## Written task:
Please retype the material from the line containing "Given: Click the Orders navigation icon" up to and including the line containing "Looking at the screenshot, I should 429,828.", reproducing each line without any change.

***** Records provided

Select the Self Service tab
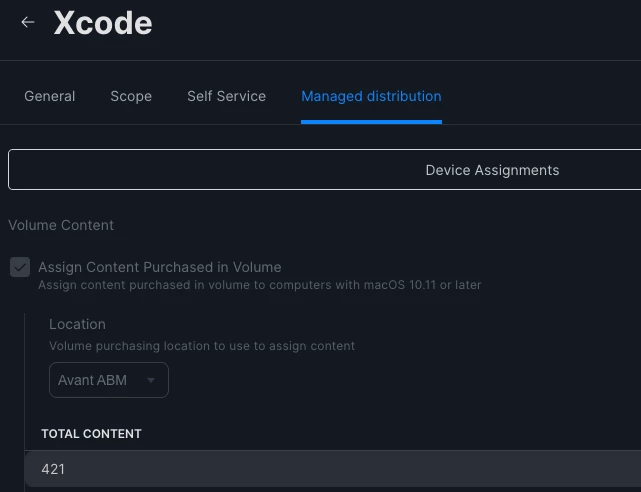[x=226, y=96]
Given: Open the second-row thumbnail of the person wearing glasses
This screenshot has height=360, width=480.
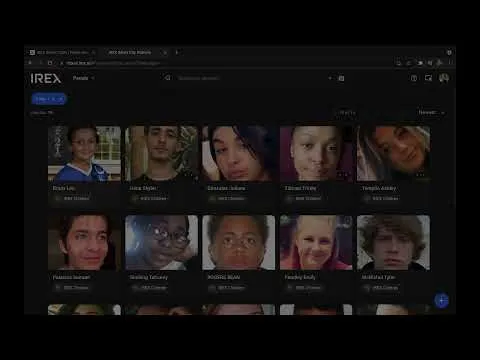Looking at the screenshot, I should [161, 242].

**********
***** Records provided

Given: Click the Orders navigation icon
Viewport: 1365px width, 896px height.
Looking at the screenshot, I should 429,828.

**********

## Task output:
Given: Click the Orders navigation icon
Viewport: 1365px width, 896px height.
Looking at the screenshot, I should 429,828.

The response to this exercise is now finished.